67 F.3d 294
Willie Lee GRAHAM, Plaintiff-Appellant,
Charles G. ASCHAMNN, Jr., Defendant-Appellee.
United States Court of Appeals, Fourth Circuit.
Submitted May 31, 1995.
Decided Sept. 13, 1995.
NOTICE: Fourth Circuit Local Rule 36(c) states that citation of unpublished dispositions is disfavored except for establishing res judicata, estoppel, or the law of the case and requires service of copies of cited unpublished dispositions of the Fourth Circuit.
Willie Lee Graham, Appellant pro se.
Before WIDENER, WILKINS, and MOTZ, Circuit Judges.
Willie Lee Graham was convicted of escaping from a federal prison. Graham was represented by Charles G. Aschamnn, Jr., a court-appointed attorney. After his conviction, Graham filed this action, alleging that Aschamnn was negligent in his representation; Graham sought over one million dollars in damages. The district court interpreted the suit as a 42 U.S.C. Sec. 1983 (1988) action and dismissed the case pursuant to 28 U.S.C. Sec. 1915(d) (1988), reasoning that court-appointed attorneys are not state actors and, therefore, are not subject to suit under Sec. 1983. Graham, however, did not file this suit under Sec. 1983; rather, he invoked the court's diversity jurisdiction. Even if the court had construed Graham's complaint as a diversity action, dismissal under Sec. 1915(d) would have been proper. Therefore, we affirm.

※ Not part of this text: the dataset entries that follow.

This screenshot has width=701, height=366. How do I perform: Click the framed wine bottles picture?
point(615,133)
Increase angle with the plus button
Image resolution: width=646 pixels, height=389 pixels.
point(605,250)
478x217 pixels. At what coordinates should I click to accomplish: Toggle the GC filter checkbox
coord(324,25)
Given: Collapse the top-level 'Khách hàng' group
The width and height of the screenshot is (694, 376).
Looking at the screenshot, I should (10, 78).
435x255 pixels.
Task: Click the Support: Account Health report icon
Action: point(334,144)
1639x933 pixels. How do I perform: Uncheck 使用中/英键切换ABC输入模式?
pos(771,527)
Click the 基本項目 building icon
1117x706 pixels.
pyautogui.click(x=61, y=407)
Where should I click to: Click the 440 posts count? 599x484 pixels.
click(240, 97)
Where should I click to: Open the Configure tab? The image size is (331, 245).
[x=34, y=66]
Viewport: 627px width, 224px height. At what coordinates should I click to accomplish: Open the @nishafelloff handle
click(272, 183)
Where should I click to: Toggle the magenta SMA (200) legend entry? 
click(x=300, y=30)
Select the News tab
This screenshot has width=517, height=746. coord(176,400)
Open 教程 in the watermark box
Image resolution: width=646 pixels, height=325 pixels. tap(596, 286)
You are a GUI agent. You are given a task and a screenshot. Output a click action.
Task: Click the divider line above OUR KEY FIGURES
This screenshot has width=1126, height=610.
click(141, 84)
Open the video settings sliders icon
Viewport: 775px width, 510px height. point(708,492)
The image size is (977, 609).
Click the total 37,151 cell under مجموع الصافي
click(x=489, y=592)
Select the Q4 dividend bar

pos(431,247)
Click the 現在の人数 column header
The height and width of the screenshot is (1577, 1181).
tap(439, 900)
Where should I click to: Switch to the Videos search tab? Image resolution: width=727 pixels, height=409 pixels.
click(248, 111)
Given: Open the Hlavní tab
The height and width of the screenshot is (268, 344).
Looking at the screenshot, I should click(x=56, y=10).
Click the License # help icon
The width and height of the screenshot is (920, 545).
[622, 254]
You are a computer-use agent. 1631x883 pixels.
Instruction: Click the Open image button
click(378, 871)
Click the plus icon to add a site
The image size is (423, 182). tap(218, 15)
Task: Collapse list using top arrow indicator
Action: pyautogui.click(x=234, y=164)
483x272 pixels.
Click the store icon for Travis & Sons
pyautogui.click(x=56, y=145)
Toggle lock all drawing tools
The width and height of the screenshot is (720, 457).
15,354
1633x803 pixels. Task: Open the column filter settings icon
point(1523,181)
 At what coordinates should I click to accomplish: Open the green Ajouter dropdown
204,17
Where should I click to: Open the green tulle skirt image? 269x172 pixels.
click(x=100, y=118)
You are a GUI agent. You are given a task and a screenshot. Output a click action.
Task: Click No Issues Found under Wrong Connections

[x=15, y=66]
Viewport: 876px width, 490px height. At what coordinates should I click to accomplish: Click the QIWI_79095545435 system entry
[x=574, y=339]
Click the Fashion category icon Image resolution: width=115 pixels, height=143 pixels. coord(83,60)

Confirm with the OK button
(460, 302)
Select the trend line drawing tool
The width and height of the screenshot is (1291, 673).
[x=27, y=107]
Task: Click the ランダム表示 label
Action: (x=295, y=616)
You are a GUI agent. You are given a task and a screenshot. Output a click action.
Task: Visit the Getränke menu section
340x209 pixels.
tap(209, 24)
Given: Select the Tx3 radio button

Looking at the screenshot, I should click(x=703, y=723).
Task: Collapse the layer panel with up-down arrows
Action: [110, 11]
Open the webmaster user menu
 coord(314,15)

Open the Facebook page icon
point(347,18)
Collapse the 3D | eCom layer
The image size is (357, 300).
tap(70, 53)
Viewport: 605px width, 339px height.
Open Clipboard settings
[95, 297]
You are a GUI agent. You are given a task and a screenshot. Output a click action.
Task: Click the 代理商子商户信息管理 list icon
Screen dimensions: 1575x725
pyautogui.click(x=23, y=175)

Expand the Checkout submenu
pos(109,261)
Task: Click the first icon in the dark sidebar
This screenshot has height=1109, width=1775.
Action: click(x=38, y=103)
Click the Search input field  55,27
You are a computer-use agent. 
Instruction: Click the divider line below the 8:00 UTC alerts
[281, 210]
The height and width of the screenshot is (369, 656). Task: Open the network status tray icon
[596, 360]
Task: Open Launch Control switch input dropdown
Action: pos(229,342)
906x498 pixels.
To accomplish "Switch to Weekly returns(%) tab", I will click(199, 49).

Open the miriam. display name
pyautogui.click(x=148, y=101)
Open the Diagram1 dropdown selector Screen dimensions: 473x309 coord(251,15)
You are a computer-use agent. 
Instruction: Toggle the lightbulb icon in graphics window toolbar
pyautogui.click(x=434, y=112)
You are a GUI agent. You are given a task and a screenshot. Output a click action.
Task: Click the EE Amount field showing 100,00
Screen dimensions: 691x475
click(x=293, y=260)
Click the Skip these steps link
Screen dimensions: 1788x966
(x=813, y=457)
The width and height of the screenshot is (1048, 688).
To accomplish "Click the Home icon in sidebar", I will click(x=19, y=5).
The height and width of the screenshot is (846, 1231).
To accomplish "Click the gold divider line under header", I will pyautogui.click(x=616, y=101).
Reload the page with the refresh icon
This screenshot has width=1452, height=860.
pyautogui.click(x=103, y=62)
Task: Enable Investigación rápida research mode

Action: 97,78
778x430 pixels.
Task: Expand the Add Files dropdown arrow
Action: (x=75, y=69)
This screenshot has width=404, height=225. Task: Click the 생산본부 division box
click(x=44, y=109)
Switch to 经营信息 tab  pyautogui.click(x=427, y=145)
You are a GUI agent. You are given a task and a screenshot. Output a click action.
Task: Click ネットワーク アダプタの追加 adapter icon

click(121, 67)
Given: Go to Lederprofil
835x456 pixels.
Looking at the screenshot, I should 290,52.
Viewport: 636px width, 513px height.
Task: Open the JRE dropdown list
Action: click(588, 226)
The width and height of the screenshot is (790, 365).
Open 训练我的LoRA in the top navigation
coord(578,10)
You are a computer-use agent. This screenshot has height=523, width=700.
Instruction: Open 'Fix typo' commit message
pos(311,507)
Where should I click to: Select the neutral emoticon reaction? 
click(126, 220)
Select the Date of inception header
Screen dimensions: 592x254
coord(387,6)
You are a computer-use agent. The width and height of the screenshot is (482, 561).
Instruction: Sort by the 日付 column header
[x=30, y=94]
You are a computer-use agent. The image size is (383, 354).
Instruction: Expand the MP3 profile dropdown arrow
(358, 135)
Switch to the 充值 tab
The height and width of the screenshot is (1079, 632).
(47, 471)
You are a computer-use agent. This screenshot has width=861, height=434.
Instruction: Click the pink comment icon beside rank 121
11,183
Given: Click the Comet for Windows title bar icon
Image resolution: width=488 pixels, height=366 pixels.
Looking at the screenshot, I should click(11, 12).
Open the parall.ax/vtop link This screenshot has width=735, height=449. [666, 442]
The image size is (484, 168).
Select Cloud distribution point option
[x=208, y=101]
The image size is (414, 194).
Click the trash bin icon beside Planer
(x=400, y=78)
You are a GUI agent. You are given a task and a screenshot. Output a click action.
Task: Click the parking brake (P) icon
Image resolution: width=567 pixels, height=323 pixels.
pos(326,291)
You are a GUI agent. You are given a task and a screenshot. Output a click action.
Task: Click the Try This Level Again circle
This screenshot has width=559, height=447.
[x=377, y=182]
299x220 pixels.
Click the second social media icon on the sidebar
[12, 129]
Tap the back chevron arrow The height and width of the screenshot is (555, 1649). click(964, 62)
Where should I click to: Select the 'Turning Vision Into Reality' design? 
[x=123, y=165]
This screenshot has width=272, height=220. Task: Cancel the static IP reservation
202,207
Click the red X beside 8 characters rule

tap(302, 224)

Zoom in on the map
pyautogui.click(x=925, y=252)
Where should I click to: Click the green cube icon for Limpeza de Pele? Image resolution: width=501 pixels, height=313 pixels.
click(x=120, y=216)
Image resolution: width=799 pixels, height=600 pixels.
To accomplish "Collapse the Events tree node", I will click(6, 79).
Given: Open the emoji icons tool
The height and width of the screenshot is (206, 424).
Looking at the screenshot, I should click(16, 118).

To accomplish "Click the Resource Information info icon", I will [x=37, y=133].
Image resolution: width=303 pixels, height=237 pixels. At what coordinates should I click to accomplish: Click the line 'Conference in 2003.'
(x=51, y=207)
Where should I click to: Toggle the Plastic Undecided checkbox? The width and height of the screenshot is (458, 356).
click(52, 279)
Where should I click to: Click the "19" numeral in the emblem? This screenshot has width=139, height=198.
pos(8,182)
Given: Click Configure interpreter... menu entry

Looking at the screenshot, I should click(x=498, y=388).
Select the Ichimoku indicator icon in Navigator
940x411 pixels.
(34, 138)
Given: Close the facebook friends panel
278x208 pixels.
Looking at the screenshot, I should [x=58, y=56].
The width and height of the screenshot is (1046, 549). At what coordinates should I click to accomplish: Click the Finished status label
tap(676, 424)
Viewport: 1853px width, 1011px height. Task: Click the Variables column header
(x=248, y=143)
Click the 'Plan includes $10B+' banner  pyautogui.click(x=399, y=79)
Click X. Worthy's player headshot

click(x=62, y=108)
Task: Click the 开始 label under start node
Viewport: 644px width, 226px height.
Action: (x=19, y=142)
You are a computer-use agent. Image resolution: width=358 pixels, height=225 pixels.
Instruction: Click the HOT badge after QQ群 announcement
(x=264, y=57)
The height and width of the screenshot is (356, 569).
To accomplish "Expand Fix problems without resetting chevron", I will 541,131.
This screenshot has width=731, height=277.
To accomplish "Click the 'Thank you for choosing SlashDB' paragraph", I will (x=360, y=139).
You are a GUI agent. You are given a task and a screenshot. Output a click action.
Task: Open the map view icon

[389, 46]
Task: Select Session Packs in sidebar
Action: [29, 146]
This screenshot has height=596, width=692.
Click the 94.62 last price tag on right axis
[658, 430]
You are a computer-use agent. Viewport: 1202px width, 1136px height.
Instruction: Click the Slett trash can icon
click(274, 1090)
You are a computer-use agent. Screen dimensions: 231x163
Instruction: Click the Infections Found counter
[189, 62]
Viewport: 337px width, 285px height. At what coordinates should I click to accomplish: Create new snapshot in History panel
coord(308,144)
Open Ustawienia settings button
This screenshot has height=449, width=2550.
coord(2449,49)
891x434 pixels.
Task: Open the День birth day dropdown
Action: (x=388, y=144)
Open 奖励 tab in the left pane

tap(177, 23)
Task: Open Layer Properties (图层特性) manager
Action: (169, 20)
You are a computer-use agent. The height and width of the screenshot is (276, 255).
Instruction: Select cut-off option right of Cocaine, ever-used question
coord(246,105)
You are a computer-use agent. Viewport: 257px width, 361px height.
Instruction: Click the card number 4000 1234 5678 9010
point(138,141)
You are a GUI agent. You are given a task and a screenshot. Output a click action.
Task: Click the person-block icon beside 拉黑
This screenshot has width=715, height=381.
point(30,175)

A dismissal under Sec. 1915(d) is proper when the underlying claim lacks an arguable basis in law or fact. Adams v. Rice, 40 F.3d 72, 74 (4th Cir.1994), cert. denied, 115 S.Ct. 1371 (1995). Graham's claim, that his attorney committed malpractice, was clearly baseless in fact. His complaint "failed to contain any factual allegations tending to support his bare assertion." White v. White, 886 F.2d 721, 723 (4th Cir.1989). It merely contained several conclusory assertions of ineffective representation, none of which would have had any effect on the outcome of Graham's criminal proceeding.
Additionally, Graham's complaint had no basis in law. Under Virginia law, in order to succeed on a claim of legal malpractice, the plaintiff must plead and prove that the result of the underlying action would have been different if the attorney had not been negligent. See Stewart v. Hall, 770 F.2d 1267, 1269-70 (4th Cir.1985) (setting forth Virginia standard for attorney malpractice). Graham failed to plead any facts which show that there would have been a different outcome at his criminal trial if his attorney were not negligent. Therefore, his claim of malpractice lacks a basis in law.
Because Graham's complaint lacked "an arguable basis either in law or in fact," Neitzke v. Williams, 490 U.S. 319, 325 (1989), the district court properly dismissed the action under Sec. 1915(d). Accordingly, we affirm the district court's order. We dispense with oral argument because the facts and legal contentions are adequately presented in the materials before the court and argument would not aid in the decisional process.